A Soft Place to Land
Touchstone, Simon & Schuster 2010
A Soft Place to Land is a realistic novel that spans almost two decades from 1993 to 2009, and is about the emotional trial of two sisters, Ruthie and Julia, who at ages 13 and 16 discover their parents dead after a fatal plane crash over the Grand Canyon. While Ruthie and Julia love each other more than anything, they are seperated by the contents of their parents will, stating Julia live with her biological father and Ruthie to live in San Francisco with her Aunt Mimi and her Uncle Robert. While the distance and their parents' accident keeps them apart, mentally and physically, they both eventually grow up, Ruthie discovering a life of cooking and of the Berkely campus, and Julia unveiling her passion for writing after a childhood of drugs and scandal. Though will they forgive each other after a second accident throws them apart once more? While Susan Rebecca White's language and voice is both entertaining and beautiful, the plot turning and twisting with unexpected surprises, beauty, and hope, and the flashbacks of the sisters successfully contributing to the story, I thought that A Soft Place to Land lacked the character development that is usually desperately needed for a realistic novel like this one.
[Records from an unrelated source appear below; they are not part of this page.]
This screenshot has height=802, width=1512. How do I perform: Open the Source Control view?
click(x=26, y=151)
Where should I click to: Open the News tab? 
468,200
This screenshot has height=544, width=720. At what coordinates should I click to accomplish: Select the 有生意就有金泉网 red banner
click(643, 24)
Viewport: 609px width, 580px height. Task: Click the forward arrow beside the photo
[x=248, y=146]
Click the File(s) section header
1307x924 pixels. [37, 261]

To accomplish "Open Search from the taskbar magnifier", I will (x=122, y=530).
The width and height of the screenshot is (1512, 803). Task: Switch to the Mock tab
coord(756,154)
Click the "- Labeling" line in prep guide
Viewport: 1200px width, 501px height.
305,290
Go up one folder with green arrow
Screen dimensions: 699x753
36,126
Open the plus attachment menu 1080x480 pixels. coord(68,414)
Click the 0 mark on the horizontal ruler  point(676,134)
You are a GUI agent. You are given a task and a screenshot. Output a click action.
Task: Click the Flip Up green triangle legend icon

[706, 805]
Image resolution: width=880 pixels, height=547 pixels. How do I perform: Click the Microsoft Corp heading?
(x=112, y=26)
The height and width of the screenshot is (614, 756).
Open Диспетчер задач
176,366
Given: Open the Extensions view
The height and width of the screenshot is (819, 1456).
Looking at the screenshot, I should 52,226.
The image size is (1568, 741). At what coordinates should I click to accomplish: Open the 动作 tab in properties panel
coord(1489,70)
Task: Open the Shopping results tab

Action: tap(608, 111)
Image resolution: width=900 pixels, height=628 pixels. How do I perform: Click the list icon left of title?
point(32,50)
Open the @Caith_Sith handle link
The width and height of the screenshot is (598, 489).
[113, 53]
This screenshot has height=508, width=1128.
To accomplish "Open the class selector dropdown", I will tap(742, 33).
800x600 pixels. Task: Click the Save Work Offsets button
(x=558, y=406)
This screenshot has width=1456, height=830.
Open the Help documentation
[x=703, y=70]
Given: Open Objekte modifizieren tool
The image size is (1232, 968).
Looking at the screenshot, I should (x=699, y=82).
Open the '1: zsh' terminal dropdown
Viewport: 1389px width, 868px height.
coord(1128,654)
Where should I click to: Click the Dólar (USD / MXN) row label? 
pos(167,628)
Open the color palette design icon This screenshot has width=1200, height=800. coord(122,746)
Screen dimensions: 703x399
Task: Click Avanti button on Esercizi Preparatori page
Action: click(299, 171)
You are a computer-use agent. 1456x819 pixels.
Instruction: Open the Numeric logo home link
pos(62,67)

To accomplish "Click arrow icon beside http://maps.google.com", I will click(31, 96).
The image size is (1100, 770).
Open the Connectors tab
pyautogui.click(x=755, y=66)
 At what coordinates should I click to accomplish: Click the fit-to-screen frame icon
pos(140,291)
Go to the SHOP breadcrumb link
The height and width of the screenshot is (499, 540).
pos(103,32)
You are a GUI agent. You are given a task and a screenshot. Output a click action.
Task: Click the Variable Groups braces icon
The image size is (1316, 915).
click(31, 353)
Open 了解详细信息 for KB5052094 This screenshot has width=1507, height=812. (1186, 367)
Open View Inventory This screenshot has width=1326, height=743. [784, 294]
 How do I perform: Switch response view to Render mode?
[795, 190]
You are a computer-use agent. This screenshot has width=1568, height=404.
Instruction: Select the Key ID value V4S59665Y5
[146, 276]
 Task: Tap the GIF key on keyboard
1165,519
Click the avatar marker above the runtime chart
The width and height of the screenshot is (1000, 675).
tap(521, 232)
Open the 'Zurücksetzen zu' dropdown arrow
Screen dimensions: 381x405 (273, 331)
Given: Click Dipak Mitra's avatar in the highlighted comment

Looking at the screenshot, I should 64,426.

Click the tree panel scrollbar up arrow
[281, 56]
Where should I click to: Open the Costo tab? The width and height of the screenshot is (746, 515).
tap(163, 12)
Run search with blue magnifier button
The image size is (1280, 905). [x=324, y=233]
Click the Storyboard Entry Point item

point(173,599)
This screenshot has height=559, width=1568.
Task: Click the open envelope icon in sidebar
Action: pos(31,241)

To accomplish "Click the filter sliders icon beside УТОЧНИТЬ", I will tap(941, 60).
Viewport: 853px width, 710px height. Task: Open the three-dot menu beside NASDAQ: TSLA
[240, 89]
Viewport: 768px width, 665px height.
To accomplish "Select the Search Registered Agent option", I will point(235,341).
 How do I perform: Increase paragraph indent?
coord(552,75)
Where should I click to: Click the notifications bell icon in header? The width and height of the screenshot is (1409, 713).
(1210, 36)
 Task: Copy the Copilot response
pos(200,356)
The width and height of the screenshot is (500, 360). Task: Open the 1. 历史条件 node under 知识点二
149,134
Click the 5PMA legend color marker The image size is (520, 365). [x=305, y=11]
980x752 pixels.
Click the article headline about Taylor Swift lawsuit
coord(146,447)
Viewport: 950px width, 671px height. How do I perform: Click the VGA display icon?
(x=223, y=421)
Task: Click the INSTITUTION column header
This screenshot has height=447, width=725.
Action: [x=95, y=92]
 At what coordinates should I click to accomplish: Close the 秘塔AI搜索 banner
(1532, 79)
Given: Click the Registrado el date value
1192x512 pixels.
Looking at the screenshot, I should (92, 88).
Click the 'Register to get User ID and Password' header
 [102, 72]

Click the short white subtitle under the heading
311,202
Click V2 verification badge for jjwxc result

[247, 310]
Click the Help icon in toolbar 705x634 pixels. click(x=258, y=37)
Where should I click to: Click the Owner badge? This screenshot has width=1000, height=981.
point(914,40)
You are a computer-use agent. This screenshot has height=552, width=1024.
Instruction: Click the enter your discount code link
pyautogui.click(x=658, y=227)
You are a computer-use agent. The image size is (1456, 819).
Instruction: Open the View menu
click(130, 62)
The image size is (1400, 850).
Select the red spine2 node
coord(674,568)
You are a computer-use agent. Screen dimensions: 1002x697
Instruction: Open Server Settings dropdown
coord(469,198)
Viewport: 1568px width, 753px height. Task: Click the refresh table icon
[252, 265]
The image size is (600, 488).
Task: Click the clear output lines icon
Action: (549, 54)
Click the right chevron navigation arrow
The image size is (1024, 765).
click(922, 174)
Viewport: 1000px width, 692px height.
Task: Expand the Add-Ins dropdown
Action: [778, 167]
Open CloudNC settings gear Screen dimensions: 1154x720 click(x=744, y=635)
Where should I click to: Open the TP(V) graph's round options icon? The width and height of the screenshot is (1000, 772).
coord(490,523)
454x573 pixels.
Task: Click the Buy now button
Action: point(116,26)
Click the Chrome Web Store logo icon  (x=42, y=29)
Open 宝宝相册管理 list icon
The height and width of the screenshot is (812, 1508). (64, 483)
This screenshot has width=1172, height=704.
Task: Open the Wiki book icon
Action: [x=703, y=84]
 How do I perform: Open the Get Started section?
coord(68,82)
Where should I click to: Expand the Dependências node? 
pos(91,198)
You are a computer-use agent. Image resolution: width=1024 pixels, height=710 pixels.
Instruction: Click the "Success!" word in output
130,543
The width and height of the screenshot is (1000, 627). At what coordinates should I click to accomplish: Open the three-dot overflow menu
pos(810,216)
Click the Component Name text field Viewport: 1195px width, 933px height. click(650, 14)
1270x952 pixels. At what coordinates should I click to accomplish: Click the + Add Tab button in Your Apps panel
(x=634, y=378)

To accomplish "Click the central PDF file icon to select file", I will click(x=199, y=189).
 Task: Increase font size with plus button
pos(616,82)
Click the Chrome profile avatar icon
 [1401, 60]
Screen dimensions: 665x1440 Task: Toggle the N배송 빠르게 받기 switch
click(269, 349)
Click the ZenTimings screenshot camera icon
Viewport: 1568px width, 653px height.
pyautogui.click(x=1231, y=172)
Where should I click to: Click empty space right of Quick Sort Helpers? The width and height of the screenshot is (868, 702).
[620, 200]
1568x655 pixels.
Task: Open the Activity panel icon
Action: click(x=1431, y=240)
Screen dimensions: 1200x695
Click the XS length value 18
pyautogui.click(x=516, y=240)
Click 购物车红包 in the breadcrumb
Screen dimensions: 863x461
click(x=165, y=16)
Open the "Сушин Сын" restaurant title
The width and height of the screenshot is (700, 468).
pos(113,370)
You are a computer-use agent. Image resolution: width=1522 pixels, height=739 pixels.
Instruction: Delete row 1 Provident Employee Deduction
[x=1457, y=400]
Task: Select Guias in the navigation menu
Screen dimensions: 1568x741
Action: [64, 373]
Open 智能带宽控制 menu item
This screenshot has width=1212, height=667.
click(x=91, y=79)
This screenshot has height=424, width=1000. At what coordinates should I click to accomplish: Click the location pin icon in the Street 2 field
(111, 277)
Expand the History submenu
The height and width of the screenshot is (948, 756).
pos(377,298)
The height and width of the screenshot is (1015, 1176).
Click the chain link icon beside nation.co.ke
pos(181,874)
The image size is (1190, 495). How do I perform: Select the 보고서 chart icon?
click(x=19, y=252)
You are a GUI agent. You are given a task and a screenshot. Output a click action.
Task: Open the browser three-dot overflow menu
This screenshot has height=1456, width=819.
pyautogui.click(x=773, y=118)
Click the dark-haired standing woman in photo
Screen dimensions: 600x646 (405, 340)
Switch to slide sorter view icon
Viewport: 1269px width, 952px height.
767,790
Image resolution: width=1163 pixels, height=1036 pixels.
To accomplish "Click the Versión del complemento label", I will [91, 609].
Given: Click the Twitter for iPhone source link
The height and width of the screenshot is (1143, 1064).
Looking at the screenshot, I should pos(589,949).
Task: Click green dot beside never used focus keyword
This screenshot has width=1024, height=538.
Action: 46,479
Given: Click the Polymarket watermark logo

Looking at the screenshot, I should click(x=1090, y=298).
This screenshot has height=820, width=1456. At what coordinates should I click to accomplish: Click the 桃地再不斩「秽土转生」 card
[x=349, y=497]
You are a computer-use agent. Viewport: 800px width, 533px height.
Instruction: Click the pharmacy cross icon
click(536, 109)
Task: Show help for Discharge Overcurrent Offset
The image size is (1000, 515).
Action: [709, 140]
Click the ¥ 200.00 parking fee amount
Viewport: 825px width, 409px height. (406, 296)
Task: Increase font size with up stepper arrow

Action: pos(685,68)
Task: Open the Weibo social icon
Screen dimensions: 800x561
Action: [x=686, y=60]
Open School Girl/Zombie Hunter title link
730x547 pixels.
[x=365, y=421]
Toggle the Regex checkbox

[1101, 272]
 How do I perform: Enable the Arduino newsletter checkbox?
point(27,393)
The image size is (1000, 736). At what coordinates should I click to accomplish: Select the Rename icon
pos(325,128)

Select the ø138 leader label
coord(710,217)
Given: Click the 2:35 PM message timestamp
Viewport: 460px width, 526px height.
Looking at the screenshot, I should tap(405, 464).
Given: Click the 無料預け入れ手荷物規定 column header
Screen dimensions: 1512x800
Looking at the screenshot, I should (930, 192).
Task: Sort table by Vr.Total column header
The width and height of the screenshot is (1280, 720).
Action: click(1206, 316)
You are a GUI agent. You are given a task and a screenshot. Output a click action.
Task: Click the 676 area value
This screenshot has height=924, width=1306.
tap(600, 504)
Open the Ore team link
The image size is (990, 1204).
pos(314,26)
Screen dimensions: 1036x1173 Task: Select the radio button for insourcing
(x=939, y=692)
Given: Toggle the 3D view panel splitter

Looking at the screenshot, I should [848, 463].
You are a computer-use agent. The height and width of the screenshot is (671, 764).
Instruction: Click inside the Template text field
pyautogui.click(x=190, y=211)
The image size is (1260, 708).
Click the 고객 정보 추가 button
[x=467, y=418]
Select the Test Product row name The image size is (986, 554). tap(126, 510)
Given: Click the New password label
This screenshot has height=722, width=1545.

Ruthie, a seventh grader at the beginning of the book, who was one of the goodie goodie students, a girl who wanted to impress her teachers and always turned in her homework in time, eventually becomes an irresponsible teenager and also loses much of her personality as she grows up. Although I know her parents' death must have affected this greatly, I thought that Susan Rebecca White should have showed us more of this change instead of quickly zipping to the future, and not showing us how this Ruthie came to be. I also thought that the character of Julia, Ruthie's older half sister, was poorly portrayed as we only looked through her thoughts in a few chapters of the book. However, while those few chapters did shine brightly and contributed much, I thought that Julia through her own eyes should've been seen in a few more pages of the book. While character development needs much more, the plot was excellent, except for the author's tendency to make some passages much slower than others, causing me to get bored at some points while the chapter before I was up and involved with the story. Overall, most of the book was enjoyable and readable, except for these few points.